(The Mighty Kymm--you'll not see nothing like!)

6 April

Saw that bondage fetishist's dream come true, The Return of the Jedi, last night, and I gotta tell ya...

It's always been by far the least of the Star Wars films, but especially when seen right after the other two. It definitely needs a few years between then to seem anything but graceless, unsubtle, and frenetic.

And what I want to know is while they were restoring, fixing, fiddling and fussing, why they hell they couldn't improve on some of those ham-handed blue-screen effects! Like the ones with Luke and that monster in the pit at Jabba's? I swan, I've seen better blue screen effects on Mystery Science Theatre 3000.
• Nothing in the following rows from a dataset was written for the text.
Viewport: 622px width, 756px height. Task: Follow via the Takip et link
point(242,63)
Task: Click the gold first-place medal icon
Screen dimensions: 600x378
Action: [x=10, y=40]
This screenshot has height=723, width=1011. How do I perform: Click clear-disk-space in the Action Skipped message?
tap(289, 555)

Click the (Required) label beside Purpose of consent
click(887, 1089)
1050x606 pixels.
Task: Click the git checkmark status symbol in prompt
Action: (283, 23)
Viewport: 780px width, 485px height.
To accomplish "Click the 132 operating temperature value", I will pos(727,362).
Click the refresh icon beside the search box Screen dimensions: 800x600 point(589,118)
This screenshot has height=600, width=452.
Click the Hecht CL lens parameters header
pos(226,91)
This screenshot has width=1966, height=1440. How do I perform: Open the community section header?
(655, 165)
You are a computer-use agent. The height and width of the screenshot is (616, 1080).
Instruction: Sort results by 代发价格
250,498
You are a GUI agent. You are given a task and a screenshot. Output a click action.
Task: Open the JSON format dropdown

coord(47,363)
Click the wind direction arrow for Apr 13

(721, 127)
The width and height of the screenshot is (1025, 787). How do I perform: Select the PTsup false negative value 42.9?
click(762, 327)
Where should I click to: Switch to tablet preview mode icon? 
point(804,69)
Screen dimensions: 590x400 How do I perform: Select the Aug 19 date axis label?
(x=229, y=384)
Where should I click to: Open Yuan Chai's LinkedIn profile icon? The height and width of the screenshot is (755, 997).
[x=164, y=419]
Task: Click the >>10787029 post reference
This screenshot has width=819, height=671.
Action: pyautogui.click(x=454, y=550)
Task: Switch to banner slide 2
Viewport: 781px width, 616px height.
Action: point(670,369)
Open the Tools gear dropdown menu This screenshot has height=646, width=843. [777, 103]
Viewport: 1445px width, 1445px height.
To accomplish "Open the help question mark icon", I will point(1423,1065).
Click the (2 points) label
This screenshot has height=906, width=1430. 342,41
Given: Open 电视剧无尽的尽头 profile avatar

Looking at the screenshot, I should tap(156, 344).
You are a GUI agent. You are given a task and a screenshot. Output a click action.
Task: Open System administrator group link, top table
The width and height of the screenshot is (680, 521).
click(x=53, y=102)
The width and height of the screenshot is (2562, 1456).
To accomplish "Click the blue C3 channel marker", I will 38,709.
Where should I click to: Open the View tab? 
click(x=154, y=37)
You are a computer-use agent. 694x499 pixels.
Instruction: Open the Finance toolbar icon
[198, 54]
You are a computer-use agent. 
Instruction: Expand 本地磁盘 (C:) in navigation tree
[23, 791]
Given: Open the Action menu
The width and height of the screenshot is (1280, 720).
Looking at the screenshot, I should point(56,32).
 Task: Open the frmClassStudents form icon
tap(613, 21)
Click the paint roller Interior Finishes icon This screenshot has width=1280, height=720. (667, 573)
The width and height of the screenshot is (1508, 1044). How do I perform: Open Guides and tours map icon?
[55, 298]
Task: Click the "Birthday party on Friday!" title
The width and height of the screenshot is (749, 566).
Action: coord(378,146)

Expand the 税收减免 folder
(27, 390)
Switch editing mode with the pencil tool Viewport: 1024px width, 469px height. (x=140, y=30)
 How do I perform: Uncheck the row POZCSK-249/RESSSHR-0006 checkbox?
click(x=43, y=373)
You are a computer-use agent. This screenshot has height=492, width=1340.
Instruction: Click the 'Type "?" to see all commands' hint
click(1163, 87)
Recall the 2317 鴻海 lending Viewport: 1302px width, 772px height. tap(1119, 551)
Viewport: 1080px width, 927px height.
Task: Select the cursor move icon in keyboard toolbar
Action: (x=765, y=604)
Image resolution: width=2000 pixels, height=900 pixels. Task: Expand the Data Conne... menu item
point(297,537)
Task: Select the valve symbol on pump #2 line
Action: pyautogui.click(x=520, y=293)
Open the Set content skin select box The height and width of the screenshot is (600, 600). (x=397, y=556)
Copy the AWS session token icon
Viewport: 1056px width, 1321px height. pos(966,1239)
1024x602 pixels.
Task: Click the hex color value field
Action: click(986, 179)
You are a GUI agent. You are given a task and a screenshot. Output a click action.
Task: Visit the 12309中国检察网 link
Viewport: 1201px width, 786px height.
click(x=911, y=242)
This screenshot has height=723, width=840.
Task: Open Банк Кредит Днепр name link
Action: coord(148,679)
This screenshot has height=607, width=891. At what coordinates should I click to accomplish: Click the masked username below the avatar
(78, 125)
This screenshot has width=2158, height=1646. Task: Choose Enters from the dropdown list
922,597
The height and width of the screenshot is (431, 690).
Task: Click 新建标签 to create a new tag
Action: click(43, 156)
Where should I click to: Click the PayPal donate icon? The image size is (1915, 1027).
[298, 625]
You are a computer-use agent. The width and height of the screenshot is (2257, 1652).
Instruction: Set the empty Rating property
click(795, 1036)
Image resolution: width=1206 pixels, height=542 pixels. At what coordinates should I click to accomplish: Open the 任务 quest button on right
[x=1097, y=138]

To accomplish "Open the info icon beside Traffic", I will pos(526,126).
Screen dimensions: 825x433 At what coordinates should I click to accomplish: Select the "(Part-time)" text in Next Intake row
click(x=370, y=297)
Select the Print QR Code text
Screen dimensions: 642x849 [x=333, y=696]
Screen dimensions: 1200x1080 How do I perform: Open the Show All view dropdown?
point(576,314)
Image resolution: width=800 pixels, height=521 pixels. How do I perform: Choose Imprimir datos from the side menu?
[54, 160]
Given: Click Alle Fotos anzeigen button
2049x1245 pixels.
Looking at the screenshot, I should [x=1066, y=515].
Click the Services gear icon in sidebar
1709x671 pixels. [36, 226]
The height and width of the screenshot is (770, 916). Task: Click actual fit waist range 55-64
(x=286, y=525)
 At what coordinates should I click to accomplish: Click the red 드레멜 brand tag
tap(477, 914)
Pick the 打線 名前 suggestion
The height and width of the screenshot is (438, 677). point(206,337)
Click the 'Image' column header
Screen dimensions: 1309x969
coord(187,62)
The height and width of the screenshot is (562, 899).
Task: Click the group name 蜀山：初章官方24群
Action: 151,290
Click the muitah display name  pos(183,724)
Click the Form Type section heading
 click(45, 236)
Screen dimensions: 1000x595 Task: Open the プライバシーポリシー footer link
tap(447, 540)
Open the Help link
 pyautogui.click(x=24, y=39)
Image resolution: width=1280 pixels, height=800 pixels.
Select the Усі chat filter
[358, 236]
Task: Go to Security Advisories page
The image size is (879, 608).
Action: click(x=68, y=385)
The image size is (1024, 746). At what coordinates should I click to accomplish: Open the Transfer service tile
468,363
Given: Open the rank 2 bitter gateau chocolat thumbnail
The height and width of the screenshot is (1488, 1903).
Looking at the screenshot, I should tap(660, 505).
Other things that could definitely be improved upon were Luke's amazin' morphin' hair colour (my God, it's BLACK in some scenes!), the fact that James Earl Jones sounds hugely different in every film, like he couldn't remember what Darth's voice was like, and, ummm...open flames in space are unlikely. Not to mention Vader's stupid fat face and his going all soft at the end and all, but some things one can only wish for.

The thing that gets up my nose the most, though, is that hideous scene with Han and Leia when he says to her Do you love him and she says Yes, with this undertone of "like duhhh" in her voice, and then she says He's my brother in this gently chiding, like he's supposed to know, and like she didn't only find out herself about ten minutes before.
And, of course, when Luke tells her and she says "I know...Somehow, I've always known", which begs the question, why'd you make out with him in Empire?

But, it is fun, Kymm says grudgingly. There's the hilarious Emperor, and I know we're not allowed to like the Ewoks, but they really are awfully cute.

(white blodge)

I'm wondering something, though. How do you find one person in a whole star system? In Empire, Luke says "We're going to the Degoba system to find Yoda".

I'd be hard pressed to find Yoda if all of the information that I had was that he was on the East Side, let alone out of a whole star system.

(white blodge)

There were trailers for Lost World and Volcano before the film, and they look pretty good, but they have to--they're trailers.

Lost World seems to address the two main quibbles I had with Jurassic park: not violent enough (that's not a joke, it seemed kind of half-assed to me) and not anything like enough Jeff Goldblum.

And in re Volcano, Tommy Lee Jones vs a volcano is no contest, baby.